Do ads belong in ChatGPT? OpenAI’s latest move suggests that the answer is “maybe, but only very carefully.” On January 16, 2026, OpenAI said it would begin testing ads in the United States to help keep ChatGPT accessible on free and low-cost plans. Then, on February 9, 2026, the company started that test for logged-in adult users on the Free and Go tiers. Plus, Pro, Business, Enterprise, and Education users do not see ads. (openai.com)
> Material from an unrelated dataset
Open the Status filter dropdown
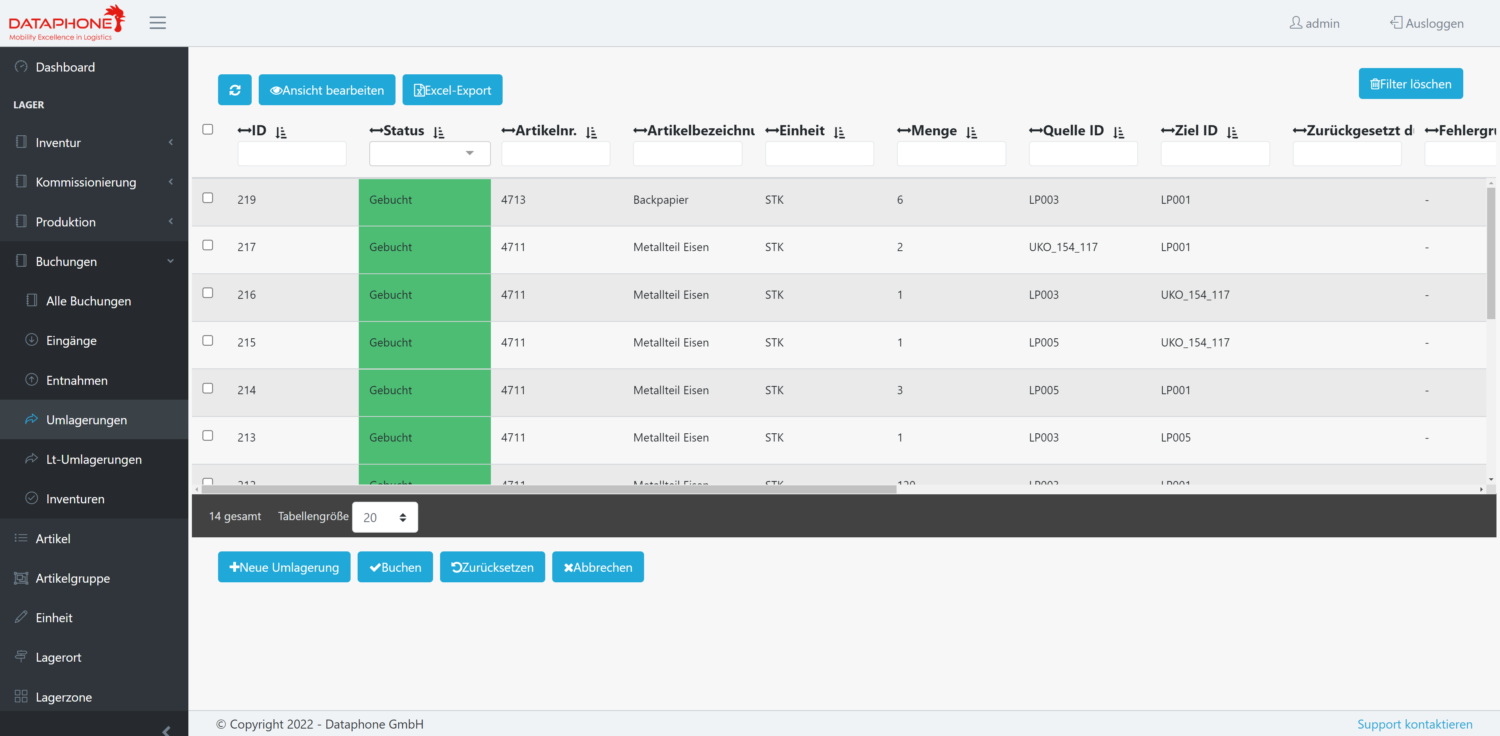The width and height of the screenshot is (1500, 736). click(429, 152)
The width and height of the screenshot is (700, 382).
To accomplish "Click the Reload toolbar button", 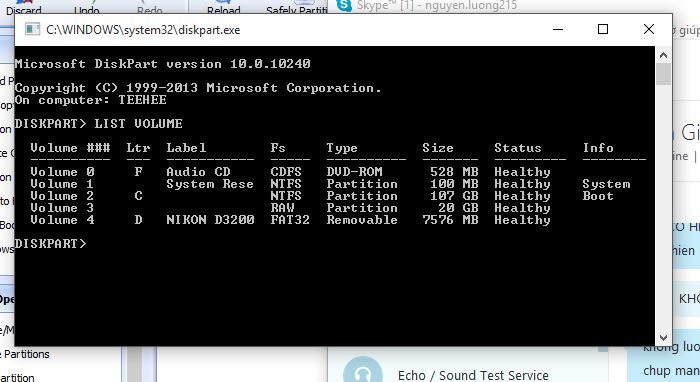I will click(224, 8).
The design is important. OpenAI says ads appear below the end of a response, are clearly labeled as sponsored, and do not change ChatGPT’s answers. Advertisers do not get access to users’ chats, memories, or personal details; they receive only aggregated performance data such as views or clicks. Users can dismiss ads, turn off ad personalization, clear ad data, and even choose an ads-free version of the Free plan with lower message limits and fewer features. During this early test, ads also do not appear in Temporary Chats, for logged-out users, or near sensitive topics such as health, mental health, and politics. (openai.com)
What makes this more than a normal ad test is OpenAI’s bigger idea. On its advertiser page, OpenAI says people use ChatGPT not only to ask questions, but also to compare options and decide what to do next. The company also says future ads may become interactive, allowing users to ask follow-up questions before making a purchase decision. This suggests the next stage of marketing may be “conversational”: less like a banner on a webpage, and more like a guided discussion inside the moment of decision. (openai.com)
Still, the risks are serious. Academic research has found that people can struggle to notice ads when they are blended into chatbot replies, and another study warns that conversational systems may create a “fake friend” problem, where users trust the assistant too much. That is why OpenAI’s promise of clear labels, strong controls, and answer independence matters so much. In short, ads may fit ChatGPT only if they stay visibly separate from help itself. If that line becomes blurry, user trust could disappear very quickly. (arxiv.org)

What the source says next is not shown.